Parliament of Whores: A Lone Humorist Attempts to Explain the Entire U.S. Government

Parliament of Whores: A Lone Humorist Attempts to Explain the Entire U.S. Government

Rating

9.0

The Pequod Review:

Parliament of Whores is another essay collection in the vein of Republican Party Reptile (1987), but of meaningfully higher quality. P.J. O’Rourke still too often goes for the cheap yuks and he relies too much on anecdotes, but a few of these essays are polemical masterpieces. My favorite by far is his investigation into the Sudden Acceleration Incident (SAI) automobile craze of the 1980s, and the National Highway Traffic Safety Administration's (NHTSA) subsequent study of the problem. The book is worth purchasing for this chapter alone but here is his essential conclusion:

In the twinkling of an eye (by the standards of bureaucratic time, which is slower than geologic time but more expensive than time spent with Madame Claude’s girls in Paris) the thing was done. On March 7, 1989, the DOT-NHTSA-ODI-TSC-OPSAD-VRTC . . . effort produced an eighty-one page report written by an eight man group of engineering savants with more than fifty years of college among them. This document presented evidence from exhaustive experiment and analysis that proved what everybody who understands how to open the hood of a car had known all along about SAIs: “Pedal misapplications are the likely cause of these incidents.”

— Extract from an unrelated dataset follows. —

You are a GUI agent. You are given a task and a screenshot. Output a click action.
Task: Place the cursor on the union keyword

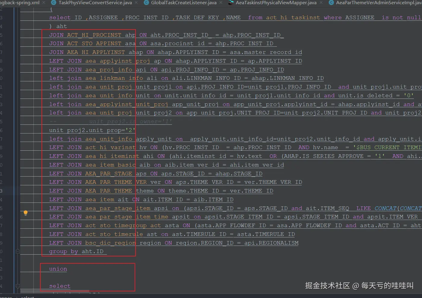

Yes, the dumb buggers stepped on the gas instead of the brake . . . the truth was out at last. The government had released a huge report showing that there was no such thing as unintended acceleration in automobiles. Stand by for huge government reports on fairies stealing children and poker wealth gained by drawing to inside straights. Meanwhile cars did not fly away of their own accord. They could be safely left unattended. You can fold up the camp cot and quit spending nights in the garage keeping an eye on the family minivan.

. . . So the truth was out, and we people who like automobiles and can tell our right foot from our elbow should have been glad. But there was, in fact, no reason to celebrate. This message from the federal bowl of Alpha-Bits had cost us taxpayers millions of dollars and came too late to save Audi from the ignorance, credulity, opportunism and sheer Luddite malice directed toward that corporation and its products. Furthermore, the Department of Transportation press release introducing the SAI report absolved the paddle-shoed, dink-wit perpetrators of sudden acceleration. It just let Betty Dumb-Toes and Joe Boat-Foot right off the hook: “NHTSA declined to characterize the cause of sudden acceleration as driver error. Driver error may imply carelessness or willfulness in failing to operate a car properly. Pedal misapplication is more descriptive. It could happen to even the most attentive driver who inadvertently selects the wrong pedal and continues to do so unwittingly.”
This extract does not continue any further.